Exercise objective:
Find the line that contains "You are a GUI" in the entries below. Output it and each later line exactly, and nothing else.

Stored records

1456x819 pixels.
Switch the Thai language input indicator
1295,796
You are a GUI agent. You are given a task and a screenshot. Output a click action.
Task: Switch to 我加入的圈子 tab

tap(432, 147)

Finished task:
You are a GUI agent. You are given a task and a screenshot. Output a click action.
Task: Switch to 我加入的圈子 tab

tap(432, 147)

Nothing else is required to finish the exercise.